La digitalizzazione dei documenti doganali non è più una scelta, ma una priorità strategica per le imprese italiane che operano nei mercati extra UE. In un contesto caratterizzato da crescita dell’e-commerce e riforma doganale dell’Unione Europea, la gestione delle dichiarazioni di importazione, esportazione e transito esclusivamente in formato elettronico è ormai un obbligo normativo. Una trasformazione che impone alle aziende un cambio di paradigma, soprattutto in un Paese come l’Italia, dove l’export del Made in Italy rappresenta uno dei pilastri dell’economia nazionale.

Luciano Balzarini, Managing Director di Horsa Flow

In questo contesto si inserisce la collaborazione tra Horsa Flow e Konica Minolta, due realtà che hanno scelto di rafforzare un percorso condiviso di trasformazione digitale. “Da tempo lavoriamo insieme su progetti in cui le nostre value proposition sono fortemente sinergiche -, osserva Luciano Balzarini, Managing Director di Horsa Flow -. Con ADMFlow questa alleanza si consolida ulteriormente grazie a una strategia di go-to-market congiunta”.

Al centro dell’accordo c’è ADMFlow, il servizio plug&play sviluppato da Horsa Flow e promosso in collaborazione con Konica Minolta, pensato per automatizzare la gestione dei documenti doganali. L’obiettivo è trasformare un adempimento normativo complesso in un’opportunità concreta di automazione end-to-end, tracciabilità completa e integrazione con i processi aziendali esistenti. Non solo compliance, dunque, ma anche valore strategico, con applicazioni che si estendono al bilancio di sostenibilità e agli scenari ESG.

“Le nuove regolamentazioni prevedono che lo scambio di documenti e informazioni avvenga integralmente in digitale. Questo cambiamento trova impreparate molte aziende” spiega Balzarini. ADMFlow risponde a questa esigenza gestendo l’intero ciclo di vita dei documenti doganali e integrandosi con ERP, repository documentali e piattaforme di conservazione digitale già in uso, senza richiedere modifiche sostanziali ai processi esistenti.
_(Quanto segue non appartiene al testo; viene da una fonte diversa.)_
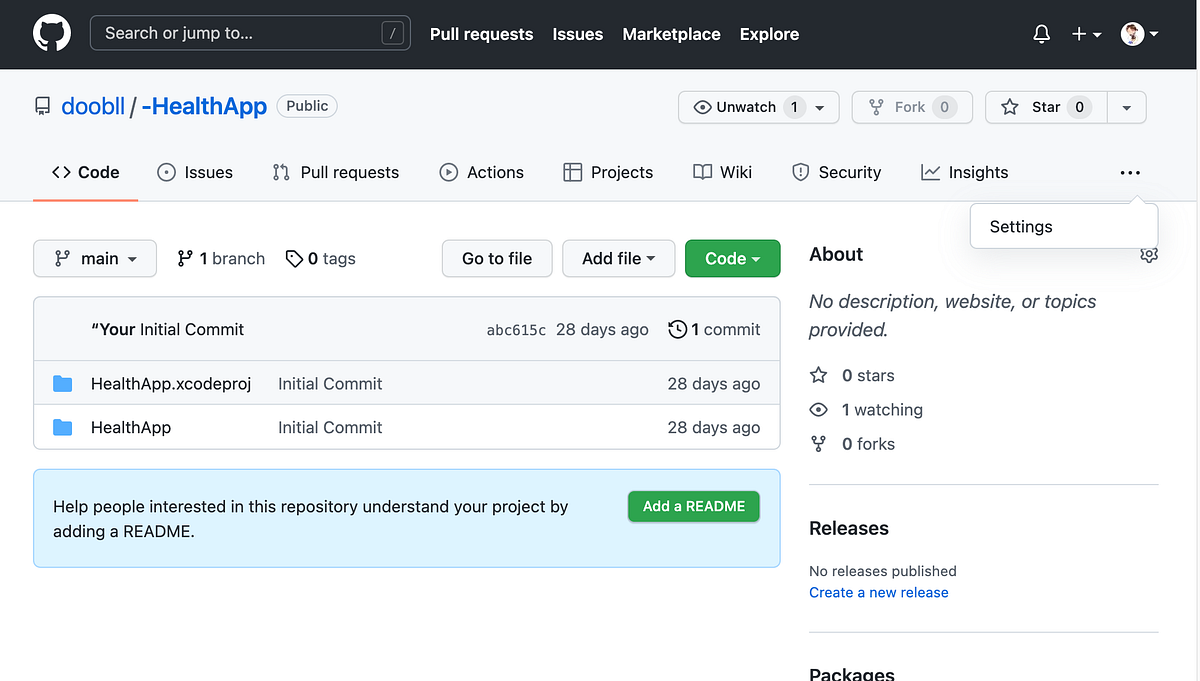This screenshot has height=681, width=1200.
Task: Star the repository
Action: 1045,107
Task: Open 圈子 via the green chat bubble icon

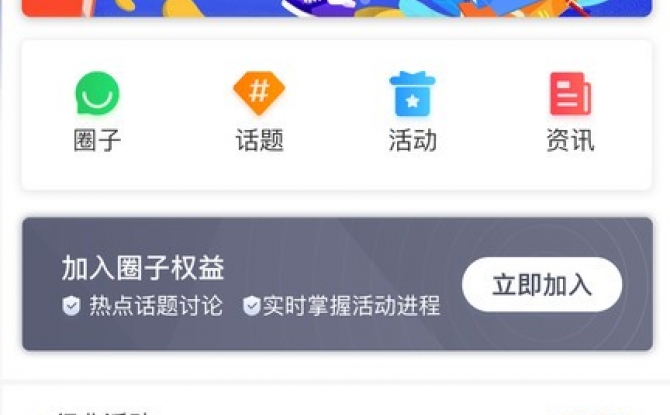Action: point(97,93)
Dal punto di vista operativo, il sistema automatizza ogni fase: dall’autenticazione tramite SPID al portale dell’Agenzia delle Dogane e dei Monopoli, al monitoraggio in tempo reale dei codici MRN, fino all’estrazione dei metadati, al download e alla classificazione automatica dei documenti. Il servizio garantisce la riconciliazione automatica con i sistemi aziendali, la tracciabilità completa delle pratiche e la conservazione digitale a norma, eliminando l’intervento manuale e riducendo drasticamente il rischio di errori.
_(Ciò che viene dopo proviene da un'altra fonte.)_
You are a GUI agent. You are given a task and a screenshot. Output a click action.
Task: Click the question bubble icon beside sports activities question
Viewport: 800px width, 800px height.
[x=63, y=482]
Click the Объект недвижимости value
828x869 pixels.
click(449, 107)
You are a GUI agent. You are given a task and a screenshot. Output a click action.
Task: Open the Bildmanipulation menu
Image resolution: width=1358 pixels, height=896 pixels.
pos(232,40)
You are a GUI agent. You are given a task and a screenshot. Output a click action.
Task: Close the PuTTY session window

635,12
“ADMFlow è una soluzione plug&play, con personalizzazioni estremamente contenute e connettori ai principali gestionali e sistemi documentali -, sottolinea Balzarini -. Questo consente di integrare la gestione delle bolle e delle spedizioni direttamente nell’ERP e di allineare i dati doganali con quelli amministrativi e fiscali”.

Massimiliano Macchia, Corporate & Public Administration Direct Sales Director di Konica Minolta Business Solutions Italia

All’interno di questo ecosistema, Connètto di Konica Minolta opera come layer di integrazione e orchestrazione dei processi, collegando ADMFlow agli altri sistemi aziendali e abilitando un modello scalabile di automazione della compliance. Un’infrastruttura che permette alle imprese di affrontare con maggiore sicurezza un quadro normativo sempre più articolato.

I benefici sono immediati e misurabili. “Il primo vantaggio è la drastica riduzione dei tempi di gestione -, evidenzia Massimiliano Macchia, Corporate & Public Administration Direct Sales Director di Konica Minolta Business Solutions Italia -. L’automazione end-to-end elimina attività ripetitive, riduce il rischio di errori umani e previene incongruenze o documenti mancanti che possono causare ritardi, sanzioni o contenziosi”.

La riconciliazione automatica tra documenti doganali e dati amministrativi e fiscali diventa inoltre un elemento chiave per supportare processi critici come la dimostrazione dell’esenzione IVA sulle esportazioni, tema particolarmente rilevante per le imprese orientate ai mercati internazionali.

Lo sguardo è già rivolto al futuro. “Nel corso dell’anno lanceremo altri servizi legati alla Business Automation e alla compliance” conclude Balzarini, lasciando intendere un ampliamento del portafoglio di soluzioni congiunte. L’obiettivo dichiarato è costruire un ecosistema di servizi digitali verticali che, partendo dai processi reali delle aziende e dalle loro criticità concrete, generi valore tangibile attraverso automazione, integrazione e conformità normativa garantita.